In [12]:
import fitz  # PyMuPDF
import spacy
import re
import pandas as pd
import nltk
import os
from nltk.tokenize import sent_tokenize, word_tokenize

# Initialize spaCy and NLTK
nlp = spacy.load("en_core_web_sm")
nltk.download("punkt")

def extract_text_from_pdf(pdf_path):
    pdf_document = fitz.open(pdf_path)
    
    data = {'File Name': [], 'Page_number': [], 'Paragraphs': [], 'Num_Flag': [], 'num_list': [], 'Keywords': []}
    
    for page_num in range(pdf_document.page_count):
        page = pdf_document.load_page(page_num)
        text = page.get_text()
        
        # Split the text into paragraphs
        paragraphs = re.split(r'\n\n+', text)
        
        for paragraph in paragraphs:
            # Clean the paragraph by removing extra white spaces, newlines, and other unwanted characters
            paragraph = re.sub(r'\s+', ' ', paragraph).strip()
            
            # Store the paragraph in the DataFrame
            data['File Name'].append(pdf_path)
            data['Page_number'].append(page_num)
            data['Paragraphs'].append(paragraph)
            
            # Check for numerical information
            num_flag = False
            num_list = re.findall(r'\b\d+\b', paragraph)  # Extract all numerical values
            if num_list:
                num_flag = True
            
            data['Num_Flag'].append(num_flag)
            data['num_list'].append(','.join(num_list))  # Join numerical values into a single string
            
            # Extract keywords using spaCy (modify this as needed)
            doc = nlp(paragraph)
            keywords = [ent.text for ent in doc.ents]
            data['Keywords'].append(','.join(keywords))  # Join keywords into a single string
    
    pdf_document.close()
    
    # Create a DataFrame from the collected data
    df = pd.DataFrame(data)
    
    return df

# Process all PDF files in a folder
pdf_folder = r"C:\Users\Admin\Downloads\null\"
pdf_files = [os.path.join(pdf_folder, file) for file in os.listdir(pdf_folder) if file.endswith('.pdf')]

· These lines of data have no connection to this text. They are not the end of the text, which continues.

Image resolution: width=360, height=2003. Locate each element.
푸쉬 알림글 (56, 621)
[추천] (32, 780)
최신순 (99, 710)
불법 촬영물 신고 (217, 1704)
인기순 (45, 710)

result_df = pd.DataFrame()

for pdf_path in pdf_files:
    df = extract_text_from_pdf(pdf_path)
    result_df = pd.concat([result_df, df], ignore_index=True)

# Data Cleaning
result_df['Paragraphs'] = result_df['Paragraphs'].apply(lambda x: ' '.join(word_tokenize(x)))

# Export the processed data to a CSV file
result_df.to_csv('processed_data_1.csv', index=False)


[nltk_data] Downloading package punkt to
[nltk_data]     C:\Users\Admin\AppData\Roaming\nltk_data...
[nltk_data]   Package punkt is already up-to-date!